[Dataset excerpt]
+--
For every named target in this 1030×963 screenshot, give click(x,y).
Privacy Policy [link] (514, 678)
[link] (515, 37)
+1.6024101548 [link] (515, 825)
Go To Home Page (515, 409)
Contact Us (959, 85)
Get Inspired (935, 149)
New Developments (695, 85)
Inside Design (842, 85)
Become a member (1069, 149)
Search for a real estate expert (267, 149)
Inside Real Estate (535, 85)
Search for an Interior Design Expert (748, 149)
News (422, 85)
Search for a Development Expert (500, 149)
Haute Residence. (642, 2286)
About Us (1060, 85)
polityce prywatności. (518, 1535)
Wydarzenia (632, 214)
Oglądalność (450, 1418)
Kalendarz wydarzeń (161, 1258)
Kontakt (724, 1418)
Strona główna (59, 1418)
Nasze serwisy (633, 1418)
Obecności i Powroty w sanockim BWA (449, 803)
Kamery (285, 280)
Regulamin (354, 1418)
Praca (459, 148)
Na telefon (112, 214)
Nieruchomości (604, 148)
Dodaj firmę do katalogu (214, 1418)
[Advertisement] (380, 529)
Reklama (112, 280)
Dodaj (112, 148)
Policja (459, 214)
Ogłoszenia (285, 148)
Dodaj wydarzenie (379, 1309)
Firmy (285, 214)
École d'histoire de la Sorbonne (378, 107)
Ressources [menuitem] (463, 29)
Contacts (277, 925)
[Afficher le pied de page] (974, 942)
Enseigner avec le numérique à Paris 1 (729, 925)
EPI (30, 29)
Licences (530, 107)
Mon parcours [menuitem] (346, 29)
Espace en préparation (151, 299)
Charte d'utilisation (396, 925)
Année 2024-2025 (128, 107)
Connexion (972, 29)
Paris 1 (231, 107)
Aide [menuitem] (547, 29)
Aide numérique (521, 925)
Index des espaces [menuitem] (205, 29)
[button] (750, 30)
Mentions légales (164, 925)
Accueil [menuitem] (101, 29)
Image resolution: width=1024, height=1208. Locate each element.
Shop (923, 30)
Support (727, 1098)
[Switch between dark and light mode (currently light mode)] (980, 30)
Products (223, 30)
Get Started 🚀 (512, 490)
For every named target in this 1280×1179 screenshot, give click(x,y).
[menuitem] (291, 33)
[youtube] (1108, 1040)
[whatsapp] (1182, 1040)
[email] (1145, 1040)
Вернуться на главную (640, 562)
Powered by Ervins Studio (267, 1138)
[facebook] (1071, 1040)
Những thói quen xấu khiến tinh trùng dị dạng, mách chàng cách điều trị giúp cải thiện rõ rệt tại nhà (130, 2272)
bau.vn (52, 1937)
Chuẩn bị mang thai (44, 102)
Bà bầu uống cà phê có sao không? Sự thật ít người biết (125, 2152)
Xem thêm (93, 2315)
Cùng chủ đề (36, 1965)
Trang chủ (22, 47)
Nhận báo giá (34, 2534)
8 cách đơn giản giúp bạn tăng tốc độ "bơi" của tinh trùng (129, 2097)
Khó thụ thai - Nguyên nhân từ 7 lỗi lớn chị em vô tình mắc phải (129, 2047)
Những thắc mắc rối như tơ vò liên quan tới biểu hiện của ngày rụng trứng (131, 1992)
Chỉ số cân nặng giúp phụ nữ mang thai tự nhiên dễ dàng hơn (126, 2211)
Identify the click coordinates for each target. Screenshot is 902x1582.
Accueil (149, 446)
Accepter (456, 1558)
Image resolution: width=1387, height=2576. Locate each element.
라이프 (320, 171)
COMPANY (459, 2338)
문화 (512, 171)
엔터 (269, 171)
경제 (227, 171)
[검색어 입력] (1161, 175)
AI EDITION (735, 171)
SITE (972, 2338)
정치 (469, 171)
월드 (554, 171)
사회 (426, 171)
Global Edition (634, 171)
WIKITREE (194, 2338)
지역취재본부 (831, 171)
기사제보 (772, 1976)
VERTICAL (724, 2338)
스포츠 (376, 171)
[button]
+--
◆ **TASK REQUIREMENTS**
Return the entire listing above verbatim, reproducing every line without any change.

◆ **SOLUTION TO THIS PROBLEM**
For every named target in this 1030×963 screenshot, give click(x,y).
Privacy Policy [link] (514, 678)
[link] (515, 37)
+1.6024101548 [link] (515, 825)
Go To Home Page (515, 409)
Contact Us (959, 85)
Get Inspired (935, 149)
New Developments (695, 85)
Inside Design (842, 85)
Become a member (1069, 149)
Search for a real estate expert (267, 149)
Inside Real Estate (535, 85)
Search for an Interior Design Expert (748, 149)
News (422, 85)
Search for a Development Expert (500, 149)
Haute Residence. (642, 2286)
About Us (1060, 85)
polityce prywatności. (518, 1535)
Wydarzenia (632, 214)
Oglądalność (450, 1418)
Kalendarz wydarzeń (161, 1258)
Kontakt (724, 1418)
Strona główna (59, 1418)
Nasze serwisy (633, 1418)
Obecności i Powroty w sanockim BWA (449, 803)
Kamery (285, 280)
Regulamin (354, 1418)
Praca (459, 148)
Na telefon (112, 214)
Nieruchomości (604, 148)
Dodaj firmę do katalogu (214, 1418)
[Advertisement] (380, 529)
Reklama (112, 280)
Dodaj (112, 148)
Policja (459, 214)
Ogłoszenia (285, 148)
Dodaj wydarzenie (379, 1309)
Firmy (285, 214)
École d'histoire de la Sorbonne (378, 107)
Ressources [menuitem] (463, 29)
Contacts (277, 925)
[Afficher le pied de page] (974, 942)
Enseigner avec le numérique à Paris 1 (729, 925)
EPI (30, 29)
Licences (530, 107)
Mon parcours [menuitem] (346, 29)
Espace en préparation (151, 299)
Charte d'utilisation (396, 925)
Année 2024-2025 (128, 107)
Connexion (972, 29)
Paris 1 (231, 107)
Aide [menuitem] (547, 29)
Aide numérique (521, 925)
Index des espaces [menuitem] (205, 29)
[button] (750, 30)
Mentions légales (164, 925)
Accueil [menuitem] (101, 29)
Image resolution: width=1024, height=1208. Locate each element.
Shop (923, 30)
Support (727, 1098)
[Switch between dark and light mode (currently light mode)] (980, 30)
Products (223, 30)
Get Started 🚀 (512, 490)
For every named target in this 1280×1179 screenshot, give click(x,y).
[menuitem] (291, 33)
[youtube] (1108, 1040)
[whatsapp] (1182, 1040)
[email] (1145, 1040)
Вернуться на главную (640, 562)
Powered by Ervins Studio (267, 1138)
[facebook] (1071, 1040)
Những thói quen xấu khiến tinh trùng dị dạng, mách chàng cách điều trị giúp cải thiện rõ rệt tại nhà (130, 2272)
bau.vn (52, 1937)
Chuẩn bị mang thai (44, 102)
Bà bầu uống cà phê có sao không? Sự thật ít người biết (125, 2152)
Xem thêm (93, 2315)
Cùng chủ đề (36, 1965)
Trang chủ (22, 47)
Nhận báo giá (34, 2534)
8 cách đơn giản giúp bạn tăng tốc độ "bơi" của tinh trùng (129, 2097)
Khó thụ thai - Nguyên nhân từ 7 lỗi lớn chị em vô tình mắc phải (129, 2047)
Những thắc mắc rối như tơ vò liên quan tới biểu hiện của ngày rụng trứng (131, 1992)
Chỉ số cân nặng giúp phụ nữ mang thai tự nhiên dễ dàng hơn (126, 2211)
Identify the click coordinates for each target. Screenshot is 902x1582.
Accueil (149, 446)
Accepter (456, 1558)
Image resolution: width=1387, height=2576. Locate each element.
라이프 (320, 171)
COMPANY (459, 2338)
문화 (512, 171)
엔터 (269, 171)
경제 (227, 171)
[검색어 입력] (1161, 175)
AI EDITION (735, 171)
SITE (972, 2338)
정치 (469, 171)
월드 (554, 171)
사회 (426, 171)
Global Edition (634, 171)
WIKITREE (194, 2338)
지역취재본부 (831, 171)
기사제보 (772, 1976)
VERTICAL (724, 2338)
스포츠 (376, 171)
[button]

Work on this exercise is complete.